BEGIN Information provided
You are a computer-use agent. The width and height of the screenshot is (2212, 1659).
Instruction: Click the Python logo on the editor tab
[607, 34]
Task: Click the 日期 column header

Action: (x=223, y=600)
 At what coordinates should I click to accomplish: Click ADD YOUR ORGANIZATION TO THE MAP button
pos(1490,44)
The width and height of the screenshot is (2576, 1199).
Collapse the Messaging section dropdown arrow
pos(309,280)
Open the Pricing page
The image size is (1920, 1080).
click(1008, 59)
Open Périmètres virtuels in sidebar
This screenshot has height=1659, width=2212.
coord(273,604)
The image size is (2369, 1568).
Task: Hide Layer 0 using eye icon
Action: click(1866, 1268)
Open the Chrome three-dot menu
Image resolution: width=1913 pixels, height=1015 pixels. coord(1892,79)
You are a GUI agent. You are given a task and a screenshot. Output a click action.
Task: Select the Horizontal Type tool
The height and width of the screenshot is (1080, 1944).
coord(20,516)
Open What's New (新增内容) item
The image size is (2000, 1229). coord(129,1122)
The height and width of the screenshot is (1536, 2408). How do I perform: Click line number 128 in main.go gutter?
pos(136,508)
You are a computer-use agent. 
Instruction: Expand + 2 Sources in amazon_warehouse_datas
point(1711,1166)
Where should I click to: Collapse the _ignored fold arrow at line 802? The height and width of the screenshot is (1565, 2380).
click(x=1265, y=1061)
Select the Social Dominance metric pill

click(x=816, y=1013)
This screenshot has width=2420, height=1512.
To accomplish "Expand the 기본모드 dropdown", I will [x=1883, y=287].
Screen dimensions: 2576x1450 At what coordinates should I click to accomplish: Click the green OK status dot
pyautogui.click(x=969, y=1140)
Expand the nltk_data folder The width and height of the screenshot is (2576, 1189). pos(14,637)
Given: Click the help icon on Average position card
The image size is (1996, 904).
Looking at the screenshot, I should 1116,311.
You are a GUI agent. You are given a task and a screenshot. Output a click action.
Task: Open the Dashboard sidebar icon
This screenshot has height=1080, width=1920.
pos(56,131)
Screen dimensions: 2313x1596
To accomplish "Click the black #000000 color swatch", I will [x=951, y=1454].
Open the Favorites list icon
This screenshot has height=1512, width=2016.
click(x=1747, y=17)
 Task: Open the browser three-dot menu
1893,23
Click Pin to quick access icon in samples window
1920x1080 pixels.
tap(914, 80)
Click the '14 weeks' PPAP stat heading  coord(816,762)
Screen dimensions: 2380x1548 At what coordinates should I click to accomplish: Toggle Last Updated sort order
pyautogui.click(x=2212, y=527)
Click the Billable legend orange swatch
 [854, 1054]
END Information provided
- Exercise
All lines in the records above that contain "computer" are to be reported.

- Response to the task
You are a computer-use agent. The width and height of the screenshot is (2212, 1659).
You are a computer-use agent. 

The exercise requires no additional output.